IEEE WCCI 2014, IEEE World Congress on Computational Intelligence,
Hybrid Systems Special Session on
Computational Intelligence for Physiological and Affective Computing (CIPAC)
July 6-10, 2014, Beijing, China
Special session objectives and topics
Affective Computing (AC) is “computing that relates to, arises from, or deliberately influences emotions,” as initially coined by Professor R. Picard (Media Lab, MIT). It has been gaining popularity rapidly in the last decade because it has great potential in the next generation of human-computer interfaces. One goal of affective computing is to design a computer system that responds in a rational and strategic fashion to real-time changes in user affect (e.g., happiness, sadness, etc), cognition (e.g., frustration, boredom, etc.) and motivation, as represented by speech, facial expressions, physiological signals, neurocognitive performance, etc.
Physiological Computing (PC) relates to computation that incorporates physiological signals in order to produce useful outputs (e.g., in computer-human interaction). It mainly differs from AC in the sense that its foremost focus is not the modeling of affect but rather the utilization of physiological information generally.

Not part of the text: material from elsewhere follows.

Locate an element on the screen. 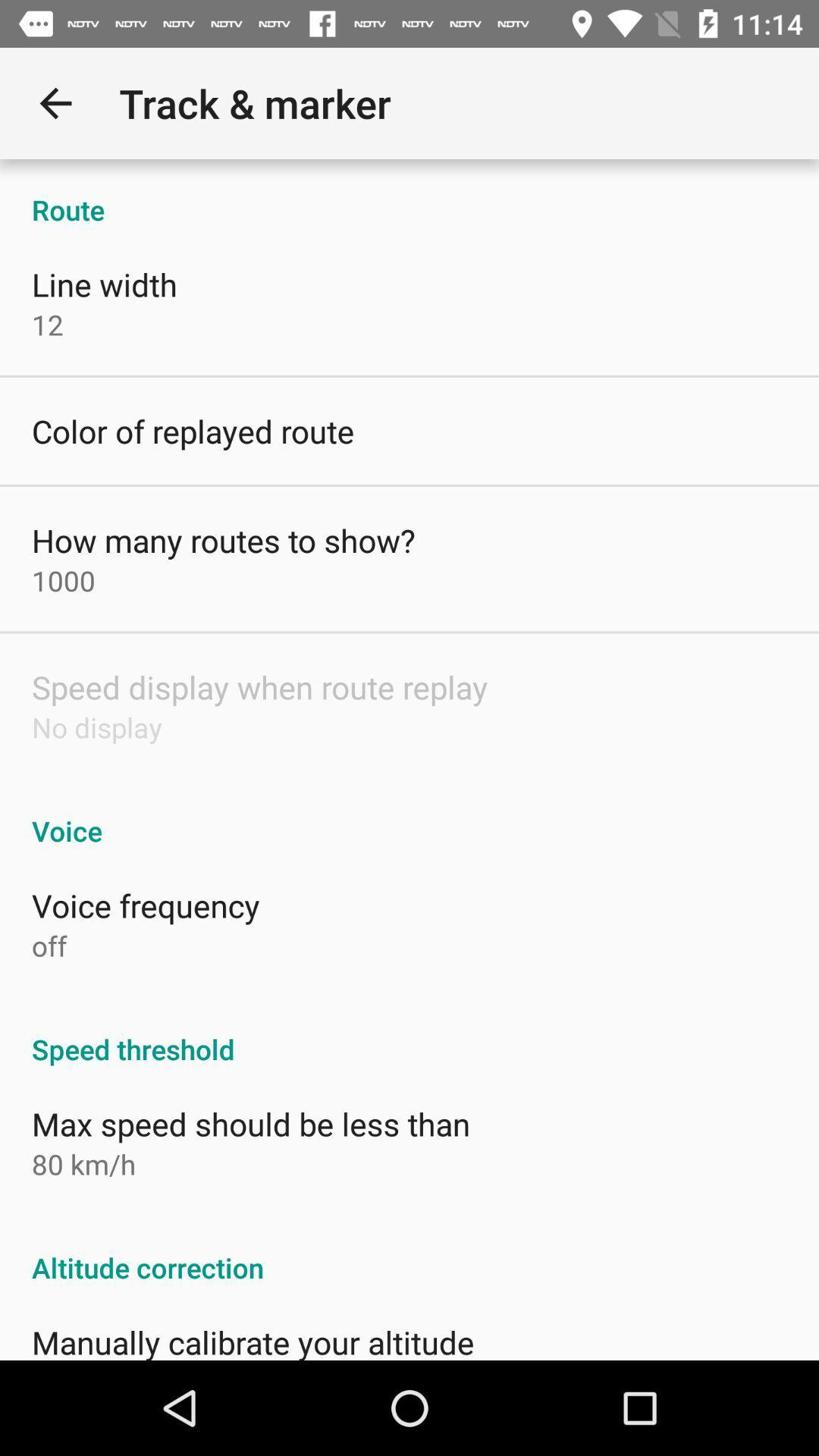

AC/PC raise many new challenges for signal processing, machine learning and computational intelligence. Fuzzy Logic Systems in particular provide a highly promising avenue for addressing some of the fundamental research challenges in AC/PC where most data sources such as: body signals (e.g., heart rate, brain waves, skin conductance and respiration) facial features, speech and human kinematics are very noisy/uncertain and subject-dependent. Clearly however, other key areas of CI research, such as evolutionary learning algorithms and neural network based classifiers provide essential tools to address the significant challenge of AC/PC.
The Computational Intelligence and Physiological and Affective Computing special session aims to bring together researchers from the three areas of CI to discuss how CI techniques can be used individually or in combination to help solve challenging AC/PC problems, and conversely, how physiological and affect (emotion) and its modeling can inspire new approaches in CI and its applications. Topics of interest for this special session include but are not limited to:
· Models of emotion and physiological information
· Classifiers for physiological information
· Applications based on/around physiological information
· Fuzzy set and system based architectures for processing emotions and other affective states
· Automatic emotion recognition & synthesis from physiological signals, facial expressions, body language, speech, or neurocognitive performance
· Emotion mining from texts, images, or videos
· Affective interaction with virtual agents and robots based on fuzzy systems
· Applications of affective computing in interactive learning, affective gaming, personalized robotics, virtual reality, social networking, smart environments, healthcare and behavioral informatics, etc.